Mike e Scott sono due giovani, sbandati e tossicodipendenti, che si prostituiscono
in strada, vendendo il loro corpo a uomini e donne, per trovare i soldi per la
droga. Mike è malato di narcolessia, si addormenta di colpo quando è sotto
stress e, quindi, perde spesso il senso dell’orientamento. Scott è di famiglia
agiata, con un padre sindaco dispotico che non ne ha mai saputo capire il
disagio interiore. Legati dalla complicità della vita di strada ma anche da un
forte sentimento (Mike è innamorato di Scott), i due condividono un lungo
viaggio attraverso gli USA fino all’Italia, alla ricerca della madre di Mike,
che lo ha abbandonato da piccolo. Giunti a Roma, il più cinico Scott perde la
testa per una ragazza italiana e lascia da solo l’amico, abbandonandolo al suo
destino da reietto, tra droga e prostituzione. Scioccante dramma esistenziale
sul mondo del degrado giovanile, di quei figli ribelli e maledetti di
un’America indifferente e opulenta, che ha costruito il suo futuro sul
materialismo, sull’arrivismo e sulla prevaricazione, dando origine a generazioni
di sbandati viziati e senza speranza, incapaci di confrontarsi con questo mondo
spietato. L’analisi del regista è lucida e cruda, tra Pasolini, Warhol, Welles,
Lynch, Lewis Carroll e con vaghe suggestioni shakespeariane (il personaggio di Scott
è in parte modellato sul principe Hal della tragedia “Enrico IV”). Il ritratto di questi giovani emarginati e
sessualmente famelici è di quelli che restano, vivido e struggente, a tratti
raffinato nella sua prospettiva omosessuale con suggestioni psicoanalitiche. Lo
stridente contrasto tra le tematiche sordide e la sontuosa confezione figurativa
dell’opera (che si avvale di geniali invenzioni registiche e di esuberante
visionarietà), conferisce al tutto un magnifico taglio straniante ed un fascino
spudorato, che ne ha sancito lo stato di cult assoluto presso il pubblico
giovanile. La furiosa fotografia pittorica, densa di cromatismi violenti ed
esasperati, va letta nell’ottica dello stato perennemente allucinato del
protagonista Mike, dovuto sia all’abuso di droghe che alla sua patologia che ne
accentua lo smarrimento. Il film procede formalmente tra la ricercatezza del
ritratto barocco e la crudeltà del documentario realistico, con una visione
diadica in costante oscillazione tra sogno e realtà, normalità e alienazione,
ricchezza e povertà, intimità e distanza. Mike e Scott sono i due poli dell’oscillazione:
il primo cerca con rabbia una normalità negata a cui anela da sempre e che
idealizza nella figura di una madre perduta. Di contro il narcisistico Scott
cerca di rinnegare le sue radici borghesi, forse per punire inconsciamente il
ricco padre che nella vita gli ha saputo dare soltanto ordini e beni materiali.

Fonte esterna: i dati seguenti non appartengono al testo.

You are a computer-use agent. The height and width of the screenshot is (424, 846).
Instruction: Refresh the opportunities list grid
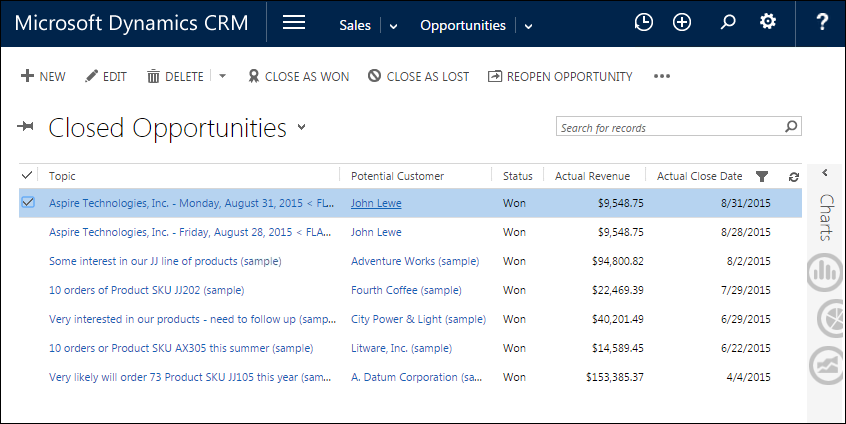(x=794, y=177)
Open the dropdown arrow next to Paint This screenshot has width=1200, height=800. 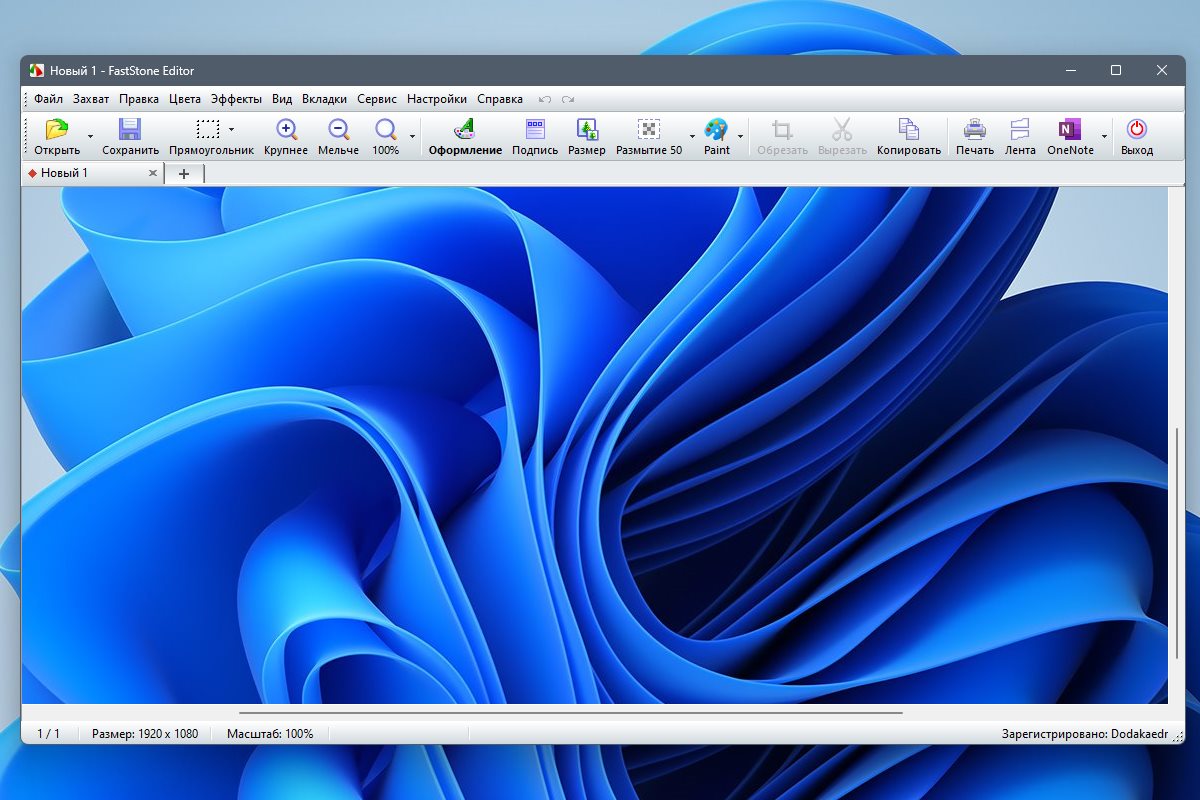741,137
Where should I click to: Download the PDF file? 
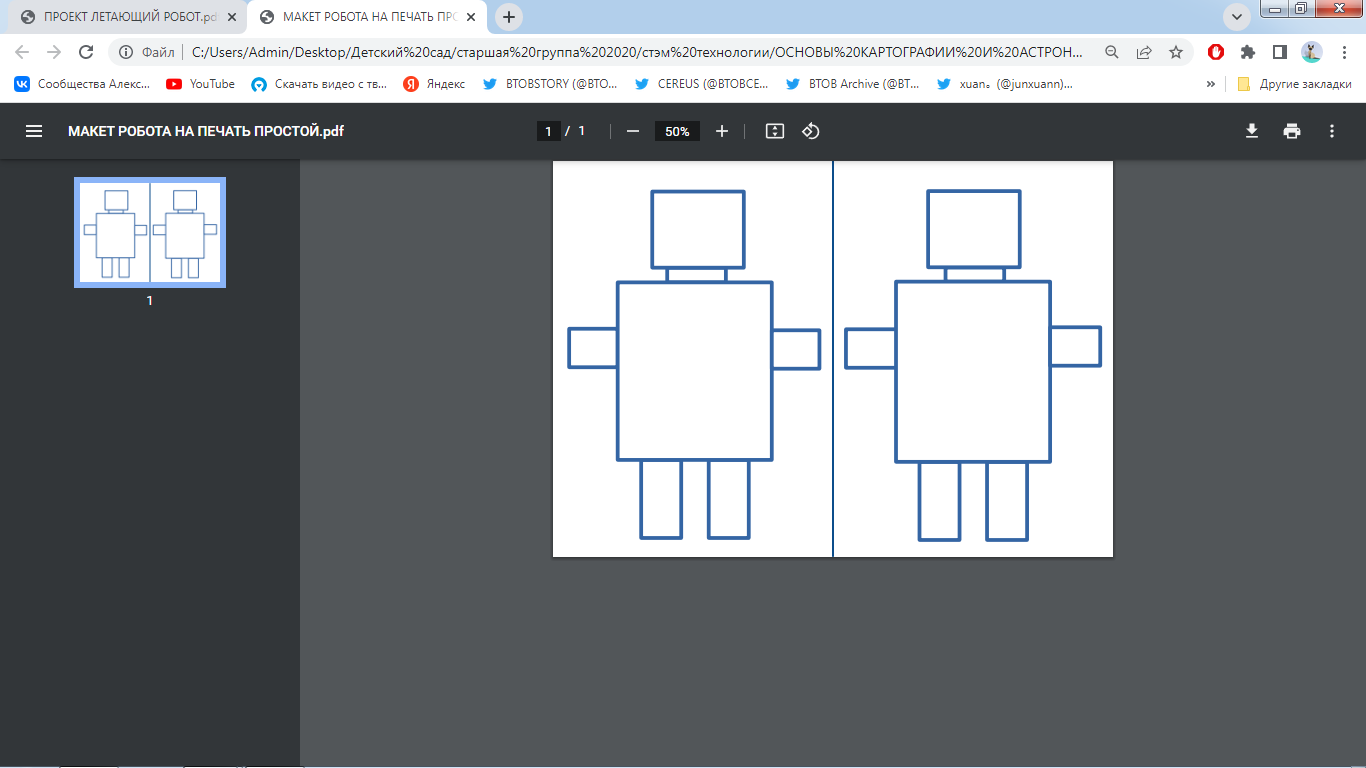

La dimensione onirica che permea il film è intimamente connessa al personaggio
di Mike, mentre Scott è, evidentemente, in sintonia con il realismo, con la
distanza e con il freddo calcolo. Il mondo idealizzato dell’infanzia a cui Mike
cerca di tornare (quell’Idaho privato a cui si riferisce il titolo originale,
il cui senso profondo viene totalmente perduto nel discutibile e banalissimo
titolo italiano) rappresenta l’archetipo ancestrale di tutte le mitologie
americane (terra, casa, famiglia). Questo è il film più intimo e privato
dell’autore, quello in cui egli si abbandona liberamente ai ricordi, agli
incubi, ai suoi gusti estetici e alla sua visione dell’omosessualità. Non a
caso una delle sue ambientazioni è Portland, la città dove Van Sant vive e lavora
da anni. La sessualità trasgressiva mostrata nella pellicola non è mai
ammiccante o volgare, ma glaciale e distaccata. I corpi sono raffigurati come
statici e androgini, quasi privi di sessualità e, più che all’erotismo, fanno
pensare alla morte. Nel cast ci sono River Phoenix (autore di
un’interpretazione straordinaria), Keanu Reeves, James Russo e la nostra Chiara
Caselli. Il compianto River Phoenix, da molti indicato come possibile erede di James
Dean (con cui ha condiviso il tragico destino di morte prematura), vinse, per
questo ruolo, la Coppa
Volpi per la migliore interpretazione maschile alla Mostra del
Cinema di Venezia. Questo intenso ritratto onirico di un’America sfrontata e
maledetta ha consacrato definitivamente il suo autore come uno tra i più grandi
esponenti del cinema indipendente d’oltre oceano.